Task ▸ In the listing below, quote the lines from the one containing "Given: Open the 11 - 2 score box" through the one containing "Select the 194", copying both of those lines and every line between them word for word.

[Element and text location data]
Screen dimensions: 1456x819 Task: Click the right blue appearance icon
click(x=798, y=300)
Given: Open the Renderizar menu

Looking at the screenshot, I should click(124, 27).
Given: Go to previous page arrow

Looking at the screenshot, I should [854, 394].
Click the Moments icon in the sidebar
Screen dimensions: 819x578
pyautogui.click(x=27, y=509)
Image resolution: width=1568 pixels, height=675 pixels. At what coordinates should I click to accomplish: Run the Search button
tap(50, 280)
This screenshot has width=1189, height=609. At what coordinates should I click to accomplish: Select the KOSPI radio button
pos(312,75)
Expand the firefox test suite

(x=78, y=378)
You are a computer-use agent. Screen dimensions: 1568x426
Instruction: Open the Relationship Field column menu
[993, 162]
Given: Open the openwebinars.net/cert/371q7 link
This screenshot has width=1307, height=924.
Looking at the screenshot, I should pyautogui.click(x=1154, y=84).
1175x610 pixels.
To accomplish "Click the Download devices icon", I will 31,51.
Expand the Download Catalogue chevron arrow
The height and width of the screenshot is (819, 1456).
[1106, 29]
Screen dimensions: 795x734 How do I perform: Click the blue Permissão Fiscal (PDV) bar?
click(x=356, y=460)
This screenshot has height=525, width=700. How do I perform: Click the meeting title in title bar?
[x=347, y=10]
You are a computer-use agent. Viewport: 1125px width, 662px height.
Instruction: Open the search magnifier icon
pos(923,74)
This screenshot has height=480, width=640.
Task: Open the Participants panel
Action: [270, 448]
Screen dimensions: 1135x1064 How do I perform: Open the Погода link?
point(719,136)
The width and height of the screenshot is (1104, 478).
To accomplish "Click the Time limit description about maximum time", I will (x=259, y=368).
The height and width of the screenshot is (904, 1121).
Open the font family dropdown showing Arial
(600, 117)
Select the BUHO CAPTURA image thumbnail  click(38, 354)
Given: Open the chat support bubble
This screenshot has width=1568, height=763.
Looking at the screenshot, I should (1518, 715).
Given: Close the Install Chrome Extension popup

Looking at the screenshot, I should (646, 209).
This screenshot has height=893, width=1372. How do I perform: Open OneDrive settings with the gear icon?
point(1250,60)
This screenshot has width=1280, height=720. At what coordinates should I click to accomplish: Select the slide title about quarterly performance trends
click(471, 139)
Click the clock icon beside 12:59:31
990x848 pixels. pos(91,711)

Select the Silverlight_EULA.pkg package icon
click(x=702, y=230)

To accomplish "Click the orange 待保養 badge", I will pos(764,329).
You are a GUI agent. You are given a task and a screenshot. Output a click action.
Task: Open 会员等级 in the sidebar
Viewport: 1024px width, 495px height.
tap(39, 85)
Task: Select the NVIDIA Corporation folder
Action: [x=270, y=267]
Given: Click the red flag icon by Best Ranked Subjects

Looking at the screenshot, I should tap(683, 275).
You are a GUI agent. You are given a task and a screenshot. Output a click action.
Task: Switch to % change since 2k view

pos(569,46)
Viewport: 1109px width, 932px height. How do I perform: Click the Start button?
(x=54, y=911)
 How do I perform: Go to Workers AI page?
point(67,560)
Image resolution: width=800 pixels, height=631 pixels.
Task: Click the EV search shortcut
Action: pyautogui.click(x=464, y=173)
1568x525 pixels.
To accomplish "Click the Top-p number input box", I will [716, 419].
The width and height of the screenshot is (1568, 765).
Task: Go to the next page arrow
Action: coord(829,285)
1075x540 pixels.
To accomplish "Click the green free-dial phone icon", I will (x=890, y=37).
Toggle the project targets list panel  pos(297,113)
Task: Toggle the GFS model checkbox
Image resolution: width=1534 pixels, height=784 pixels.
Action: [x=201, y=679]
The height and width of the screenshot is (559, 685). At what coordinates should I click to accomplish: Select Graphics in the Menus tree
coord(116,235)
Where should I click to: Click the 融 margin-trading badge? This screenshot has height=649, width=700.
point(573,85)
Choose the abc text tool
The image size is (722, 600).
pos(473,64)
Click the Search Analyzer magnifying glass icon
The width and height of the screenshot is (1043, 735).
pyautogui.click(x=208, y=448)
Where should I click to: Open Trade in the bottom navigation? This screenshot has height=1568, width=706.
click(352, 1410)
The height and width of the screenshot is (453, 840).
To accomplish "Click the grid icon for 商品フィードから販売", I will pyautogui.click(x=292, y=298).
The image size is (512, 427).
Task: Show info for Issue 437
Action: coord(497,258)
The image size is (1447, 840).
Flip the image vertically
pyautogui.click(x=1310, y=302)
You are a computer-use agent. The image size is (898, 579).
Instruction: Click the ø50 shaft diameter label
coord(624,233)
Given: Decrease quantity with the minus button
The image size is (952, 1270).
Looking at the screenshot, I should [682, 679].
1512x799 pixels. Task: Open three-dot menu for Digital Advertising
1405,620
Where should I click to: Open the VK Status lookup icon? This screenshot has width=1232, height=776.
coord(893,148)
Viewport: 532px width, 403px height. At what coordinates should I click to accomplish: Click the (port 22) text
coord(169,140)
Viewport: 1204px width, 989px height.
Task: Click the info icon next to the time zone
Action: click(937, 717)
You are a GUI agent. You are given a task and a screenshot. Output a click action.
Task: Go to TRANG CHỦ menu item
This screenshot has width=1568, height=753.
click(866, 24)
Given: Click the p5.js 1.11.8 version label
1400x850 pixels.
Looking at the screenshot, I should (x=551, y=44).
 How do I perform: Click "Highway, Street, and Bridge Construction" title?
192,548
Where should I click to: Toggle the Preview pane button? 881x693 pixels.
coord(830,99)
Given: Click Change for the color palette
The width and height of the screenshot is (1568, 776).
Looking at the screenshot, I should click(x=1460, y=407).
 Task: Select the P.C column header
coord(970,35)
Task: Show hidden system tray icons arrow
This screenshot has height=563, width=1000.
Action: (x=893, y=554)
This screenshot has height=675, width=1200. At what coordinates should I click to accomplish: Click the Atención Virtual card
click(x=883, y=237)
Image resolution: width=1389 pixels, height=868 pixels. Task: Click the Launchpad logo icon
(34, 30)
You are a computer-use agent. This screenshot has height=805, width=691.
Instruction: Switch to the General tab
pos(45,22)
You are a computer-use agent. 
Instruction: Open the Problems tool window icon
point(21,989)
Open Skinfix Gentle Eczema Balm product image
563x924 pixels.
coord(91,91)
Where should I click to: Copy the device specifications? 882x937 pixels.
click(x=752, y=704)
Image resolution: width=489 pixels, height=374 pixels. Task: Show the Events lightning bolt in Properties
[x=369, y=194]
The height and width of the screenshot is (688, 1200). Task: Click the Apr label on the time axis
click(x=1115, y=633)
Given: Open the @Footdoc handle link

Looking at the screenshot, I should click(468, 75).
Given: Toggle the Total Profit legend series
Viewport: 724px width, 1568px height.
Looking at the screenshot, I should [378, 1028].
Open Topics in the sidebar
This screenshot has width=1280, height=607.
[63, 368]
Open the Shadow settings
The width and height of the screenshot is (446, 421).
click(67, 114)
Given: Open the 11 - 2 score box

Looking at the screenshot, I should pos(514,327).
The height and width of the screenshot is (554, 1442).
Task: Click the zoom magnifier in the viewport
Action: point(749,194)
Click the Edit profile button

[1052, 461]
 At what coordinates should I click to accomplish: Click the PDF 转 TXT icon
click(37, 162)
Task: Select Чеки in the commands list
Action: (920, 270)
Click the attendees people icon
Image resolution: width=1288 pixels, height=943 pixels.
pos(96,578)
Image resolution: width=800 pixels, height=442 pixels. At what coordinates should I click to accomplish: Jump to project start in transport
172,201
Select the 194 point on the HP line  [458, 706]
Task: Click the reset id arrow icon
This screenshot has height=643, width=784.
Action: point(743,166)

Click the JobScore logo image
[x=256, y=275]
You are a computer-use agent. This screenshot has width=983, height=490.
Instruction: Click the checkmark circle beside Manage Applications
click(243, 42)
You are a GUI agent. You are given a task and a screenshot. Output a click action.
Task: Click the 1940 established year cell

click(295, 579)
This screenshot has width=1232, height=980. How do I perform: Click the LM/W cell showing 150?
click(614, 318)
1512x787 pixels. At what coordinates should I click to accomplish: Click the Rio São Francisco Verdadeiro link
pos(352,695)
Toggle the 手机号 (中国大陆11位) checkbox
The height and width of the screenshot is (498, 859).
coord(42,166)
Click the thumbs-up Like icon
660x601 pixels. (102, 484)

Solution to the exercise ▸
Given: Open the 11 - 2 score box

Looking at the screenshot, I should pos(514,327).
The height and width of the screenshot is (554, 1442).
Task: Click the zoom magnifier in the viewport
Action: point(749,194)
Click the Edit profile button

[1052, 461]
 At what coordinates should I click to accomplish: Click the PDF 转 TXT icon
click(37, 162)
Task: Select Чеки in the commands list
Action: (920, 270)
Click the attendees people icon
Image resolution: width=1288 pixels, height=943 pixels.
pos(96,578)
Image resolution: width=800 pixels, height=442 pixels. At what coordinates should I click to accomplish: Jump to project start in transport
172,201
Select the 194 point on the HP line  [458, 706]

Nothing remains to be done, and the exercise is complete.